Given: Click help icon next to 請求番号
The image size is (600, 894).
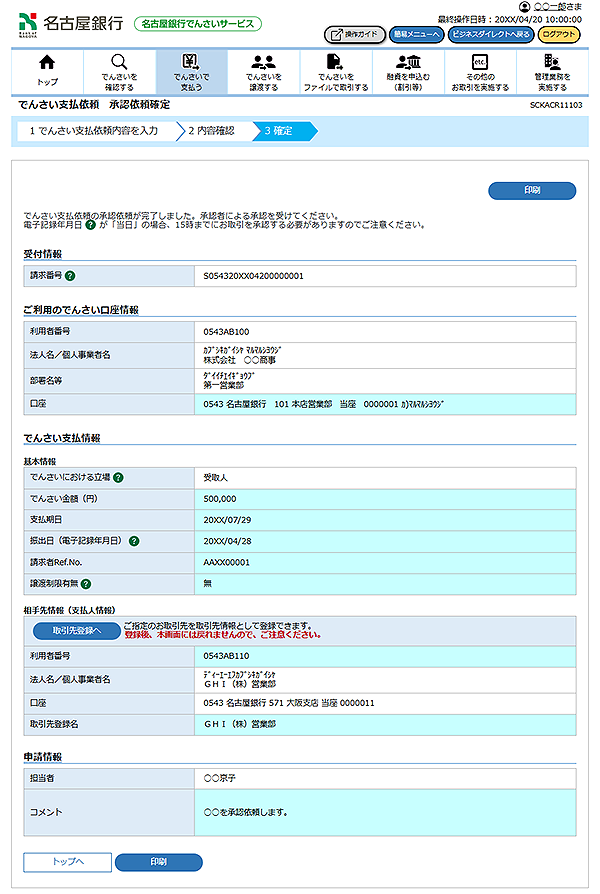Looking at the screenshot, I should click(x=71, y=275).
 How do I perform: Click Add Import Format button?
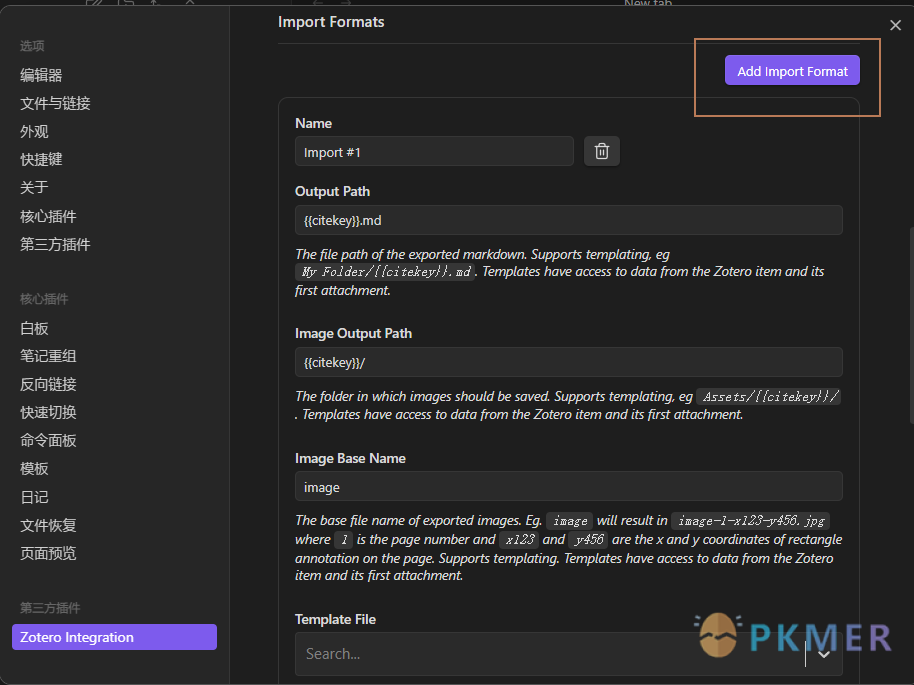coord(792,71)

* * *

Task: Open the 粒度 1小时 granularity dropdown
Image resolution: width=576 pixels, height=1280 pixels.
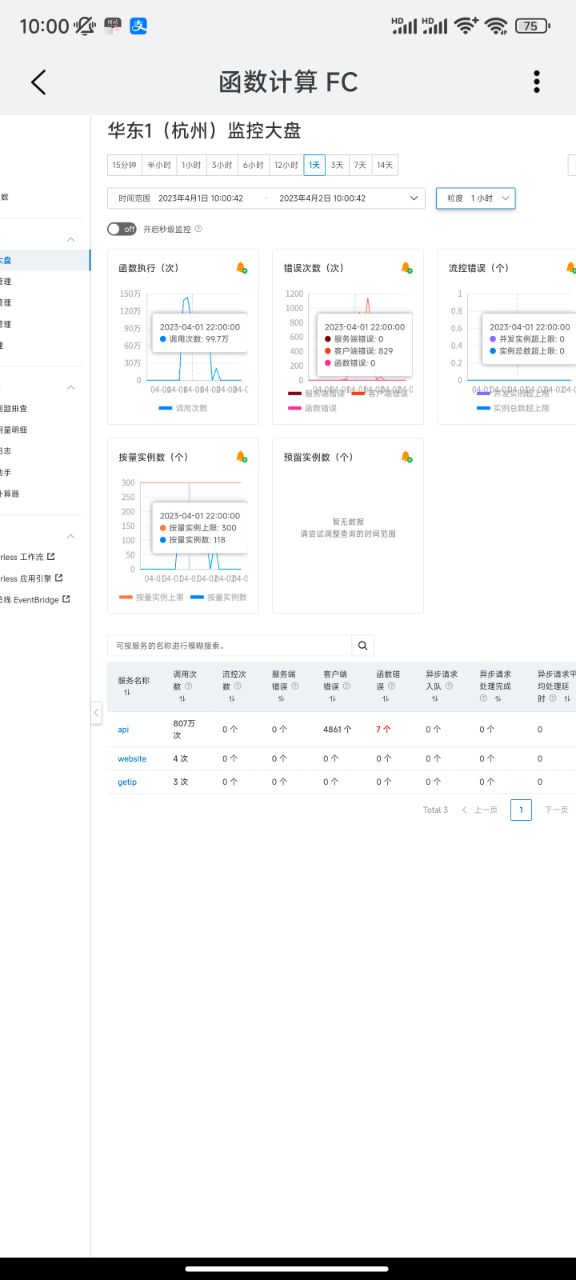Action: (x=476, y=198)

--

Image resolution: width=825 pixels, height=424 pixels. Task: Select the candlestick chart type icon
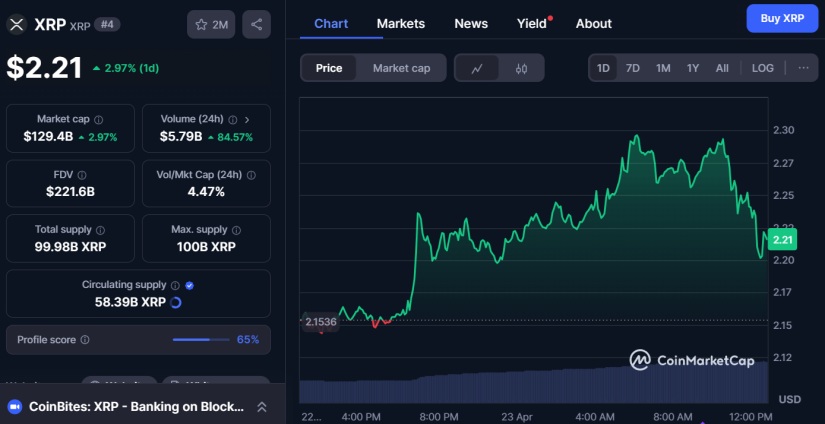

-- Aim of the task --
Scan the records above and report how many lines include the word "icon", without any other text.

-- Exercise solution --
2